Ella lo pensó con detenimiento. No cabía duda que seguía existiendo aquella intensa química entre los dos. No le resultaba para nada adverso experimentar aquel clímax maravilloso que sólo Pedro era capaz de darle.
Pero no podía correr riesgos. Había quedado tan lastimada la última vez... Hacía seis años había confiado completamente en él sólo para que se diera vuelta y le rompiera el corazón porque no estaba dispuesto a hacer ningún tipo de sacrificio por su relación. Había querido que ella lo hiciera todo. A su modo de ver, aquello sólo fue una prueba de que ella lo había amado mucho más que él a ella.
O tal vez no, porque tampoco ella había estado dispuesta a dejarlo todo para seguirlo. O tal vez él no la había querido lo suficiente como para sacrificarse por ella.
Tal vez habían sido ambos demasiado jóvenes y demasiado tercos.
En cualquier caso, le había dolido demasiado, y no podía volver a pasar por lo mismo.

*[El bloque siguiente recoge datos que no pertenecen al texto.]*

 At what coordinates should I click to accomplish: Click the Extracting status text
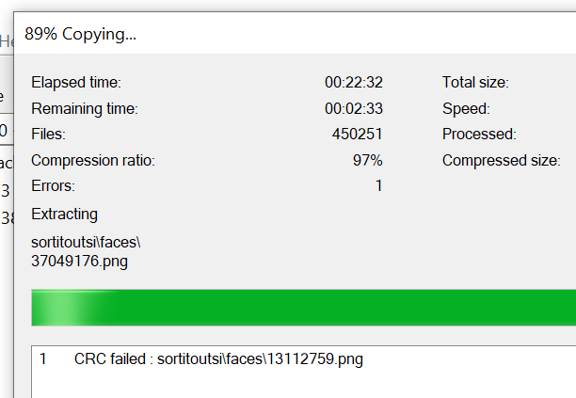(x=64, y=214)
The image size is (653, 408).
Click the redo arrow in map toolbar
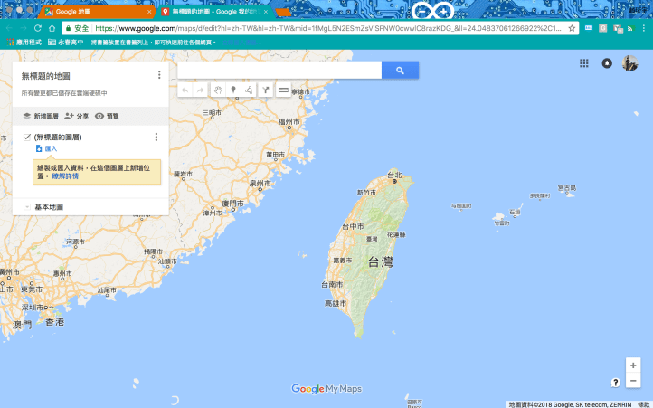click(201, 90)
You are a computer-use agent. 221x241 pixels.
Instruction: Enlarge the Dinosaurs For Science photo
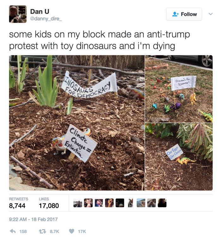click(x=179, y=89)
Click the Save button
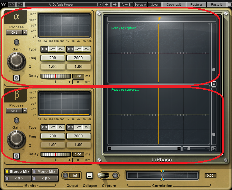The height and width of the screenshot is (190, 232). click(x=154, y=5)
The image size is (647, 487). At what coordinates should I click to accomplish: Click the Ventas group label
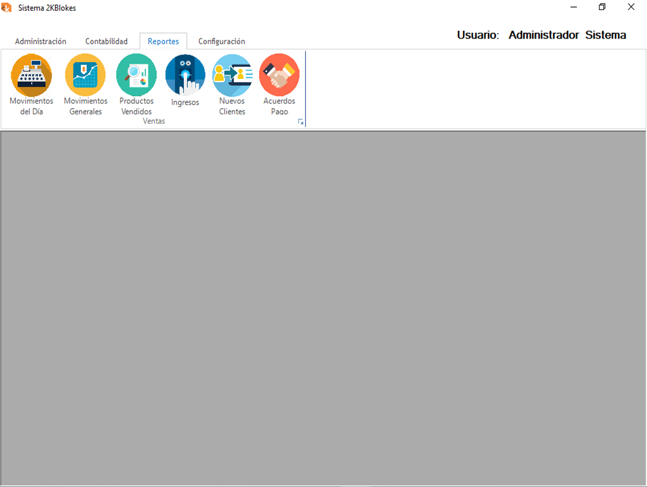pos(154,121)
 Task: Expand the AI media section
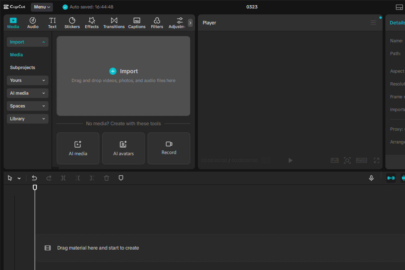[27, 93]
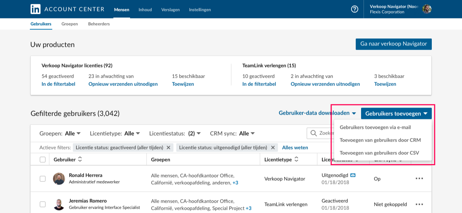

—Necesito irme a casa —dijo con suavidad, y apartó la mirada. No se molestó en esperarlo, sino que caminó fatigosamente por el jardín de regreso a la casa. Una vez en el vestíbulo, se quitó las botas y las colocó con cuidado a un costado, al tiempo que deslizaba los pies dentro de sus propios zapatos.
—Llamaré un taxi —dijo.
Pedro se enfureció ante la sugerencia. Era igual que la última vez, ambos enojados y tristes, y ella, sólo deseando huir. Esta vez, no.
—Te llevaré yo —le dijo bruscamente.
Calma, se dijo a sí mismo. Tenía que encarar esto de modo pragmático. Paula estaba acá, tenía que mostrarle que podían trabajar juntos. Tenía que mostrarle que podían construir sobre su pasado y hacer que esta vez sí funcionara.
Lamentablemente, no tenía ganas de ser pragmático y le estaba costando mucho proceder con calma. La había estado observando caminar por su jardín, disfrutando que estuviera allí, pero también sabiendo lo que había debajo de ese vestido. Podía imaginar perfectamente su cuerpo revestido en encaje negro, y quería arrancarle la ropa y mostrarle lo bien que funcionaban juntos.
En lugar de eso, agarró las llaves y salió por la puerta al garaje. Ni siquiera la dejó volverse hacia la puerta de entrada, y cerró la puerta del asiento del acompañante con fuerza cuando ella estuvo sentada adentro.
Una vez en el asiento del conductor, respiró hondo y se calmó.
—Lo siento, Paula. Sé que me desubiqué. Pero recuerdo lo que era estar contigo, lo bien que lo pasábamos juntos. —Se volvió para mirarla, sus ojos azules intensos e implacables. —Volveremos a estar juntos, Paula. Puedes estar segura de ello —le dijo.
Sin decir una palabra más, encendió el motor del auto y retrocedió del garaje. Le llevó apenas veinte minutos llegar a su departamento. Las únicas palabras entre ambos fueron las indicaciones que le dio ella. Cuando llegó a su edificio, Paula salió de un salto, pero justo cuando estaba a punto de cerrar de un portazo y entrar rápidamente, se inclinó e hizo una pausa:
—-Gracias por ayudarme anoche. También te agradezco el desayuno. Y el tour de tu huerta.
Luego, cerró la puerta y entró al edificio intentando caminar con la mayor dignidad posible, aunque sabía que él no dejó un segundo de mirarla.